▶ **EXCERPTED TEXT**:
■ ■ ■ ■ ■ ■ ■

UKC

Excel corrupts on saving, won't reopen

New Topic
This topic has been archived, and won't accept reply postings.
 Yanchik 10 Jun 2024

OK, long shot, but... might be worth it...

"We found a problem with some content... " ... "The workbook cannot be opened or repaired by Microsoft Excel because it is corrupt." Sometimes flashes up 10-15 repair attempts before failing. 

I have no idea what Excel thinks is corrupt. There are no macros. The content is primarily one pretty big table that goes out to lookups from other tables (lots of XLOOKUP, INDEX/MATCH) to bring back values and do some mild maths. Quite a lot of error-catching, IFERROR and suchlike to limit the inevitably divisions by zero. A couple of pivot tables so I can do quick error checking but not much. 

What's weird is...

The files are, by my standards, BIG. As xlsx they are about 500Mb, as xlsb about 330Mb. The big table is about 500K lines deep (but not very wide.) This problem began to appear a few weeks back and I had a couple of workarounds. Clearing the Excel cache seemed to work but now doesn't. Working on the logic while the big table was empty and then dropping in the data, saving an xlsb, xlsx version, that worked. 

I'm in trouble now though because the ~50Mb "empty" version is throwing the same error so my workaround isn't working. 

The files can be opened on Apple Macs, and they can be read by Tableau. So as I say, I don't think they're actually corrupt. But I don't have a clue how to proceed... of course, I have a few older versions, and they open, but my whole working method is kinda unreliable now.

■ ■ ■ ■ ■ ■ ■

Source records:
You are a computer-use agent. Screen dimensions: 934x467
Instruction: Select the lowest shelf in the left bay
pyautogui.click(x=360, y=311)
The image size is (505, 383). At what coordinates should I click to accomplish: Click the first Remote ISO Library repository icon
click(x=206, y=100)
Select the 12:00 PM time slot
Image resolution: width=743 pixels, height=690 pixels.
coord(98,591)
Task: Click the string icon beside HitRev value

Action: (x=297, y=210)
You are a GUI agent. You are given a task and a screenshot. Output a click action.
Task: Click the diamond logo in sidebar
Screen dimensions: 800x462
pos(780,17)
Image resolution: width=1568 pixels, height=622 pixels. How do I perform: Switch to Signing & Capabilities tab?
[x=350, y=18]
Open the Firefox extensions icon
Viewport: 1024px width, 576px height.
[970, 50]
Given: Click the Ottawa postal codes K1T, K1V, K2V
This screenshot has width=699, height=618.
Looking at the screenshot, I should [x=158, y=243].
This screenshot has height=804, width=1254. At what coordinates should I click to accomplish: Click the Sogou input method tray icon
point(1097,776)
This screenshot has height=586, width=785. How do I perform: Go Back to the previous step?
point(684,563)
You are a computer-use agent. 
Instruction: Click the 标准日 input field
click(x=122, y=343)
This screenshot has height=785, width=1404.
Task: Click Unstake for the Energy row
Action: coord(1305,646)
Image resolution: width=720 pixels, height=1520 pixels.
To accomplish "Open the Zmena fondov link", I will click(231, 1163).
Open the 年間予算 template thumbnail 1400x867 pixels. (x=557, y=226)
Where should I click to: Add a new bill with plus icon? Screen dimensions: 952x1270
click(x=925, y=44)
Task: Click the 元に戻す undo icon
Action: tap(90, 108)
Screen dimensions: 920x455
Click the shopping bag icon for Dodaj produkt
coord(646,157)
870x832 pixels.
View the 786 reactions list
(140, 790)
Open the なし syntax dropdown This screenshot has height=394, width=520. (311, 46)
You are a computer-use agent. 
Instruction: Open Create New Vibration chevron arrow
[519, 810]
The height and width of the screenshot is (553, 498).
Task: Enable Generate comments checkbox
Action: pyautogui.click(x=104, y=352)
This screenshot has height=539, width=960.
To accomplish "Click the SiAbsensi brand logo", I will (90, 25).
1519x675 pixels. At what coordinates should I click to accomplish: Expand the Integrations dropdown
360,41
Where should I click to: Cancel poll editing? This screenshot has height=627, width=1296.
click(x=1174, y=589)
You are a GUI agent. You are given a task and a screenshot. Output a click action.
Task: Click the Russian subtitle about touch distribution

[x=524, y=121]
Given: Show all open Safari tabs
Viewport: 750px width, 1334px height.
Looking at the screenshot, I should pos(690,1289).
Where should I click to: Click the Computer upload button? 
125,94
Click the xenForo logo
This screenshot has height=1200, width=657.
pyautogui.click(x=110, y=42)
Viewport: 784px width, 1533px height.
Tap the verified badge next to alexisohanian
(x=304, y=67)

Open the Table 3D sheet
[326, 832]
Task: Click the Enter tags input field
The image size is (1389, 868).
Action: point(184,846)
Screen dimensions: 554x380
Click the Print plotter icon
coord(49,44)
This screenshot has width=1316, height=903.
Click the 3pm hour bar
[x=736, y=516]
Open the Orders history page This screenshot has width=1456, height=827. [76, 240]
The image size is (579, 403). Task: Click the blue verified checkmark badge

■ ■ ■ ■ ■ ■ ■

▶ **TO BE DONE**:
Proceed with the forum thread about Excel files that corrupt on saving, starting right after its last sentence. None of the rows is needed here.

▶ **FINAL ANSWER**:
- Any thoughts what might be the problem ? Functions to avoid, things to look out for ? 

- The empty version seems kinda bloated to me. There's really only a few tables in it; less than 12, none of them are deeper than 1,000 lines. Is there hidden cruft I should be trying to trim off ? 

- Best of all - how to open/recover my files and have a working method that... works... 

Yep, we're trying to move the whole thing to a Python environment sometime. Great, but I'm a subject matter person, not a coding/IT person, and I need to progress the job. 

Thanks in advance...

Y

 sandrow 10 Jun 2024
In reply to Yanchik:

You may have thousands of empty lines at the bottom of your sheets or columns to right - happens when you paste stuff in sometimes.

Go to 1st blank row at bottom of sheet then press CTRL-SHIFT-DOWN ARROW and hit delete.

Go to 1st blank column on right of sheet then press CTRL - SHIFT - RIGHT ARROW and hit delete

Then save as a new file name and see what happens.

OP Yanchik 10 Jun 2024
In reply to sandrow:

That's taken 10% off the size of the empty file... progress ! Thanks. 

Y

 wintertree 10 Jun 2024
In reply to Yanchik:

My god, what have you done?

I suggest splitting the spreadsheet up in a way that hopefully jettisons any bad state inside the data structures behind the spreadsheet that is probably causing the bug.  Wouldn’t surprise me if it’s related to saving a giant spreadsheet over and over.

1. Copy/paste the data table(s) into a clean spreadsheet ideally using “Paste as Values” to leave anything else behind.  Save as “data.xlsx” or whatever.  Or you could export it as a .csv file then import it in to a clean spreadsheet.

2. Create a second empty spreadsheet in the same folder called “logic.xlsx” or whatever.  Build your formulae here and when selecting cell ranges, switch over to the window for “data.xlsx” and select them.  Excel will reference the other spreadsheet.

Hopefully both will save fine, and you can keep saving logic.xlsx without churning the save on the big data file.  If one does fail to save, you’ve narrowed it down.

> Yep, we're trying to move the whole thing to a Python environment 

This is the way.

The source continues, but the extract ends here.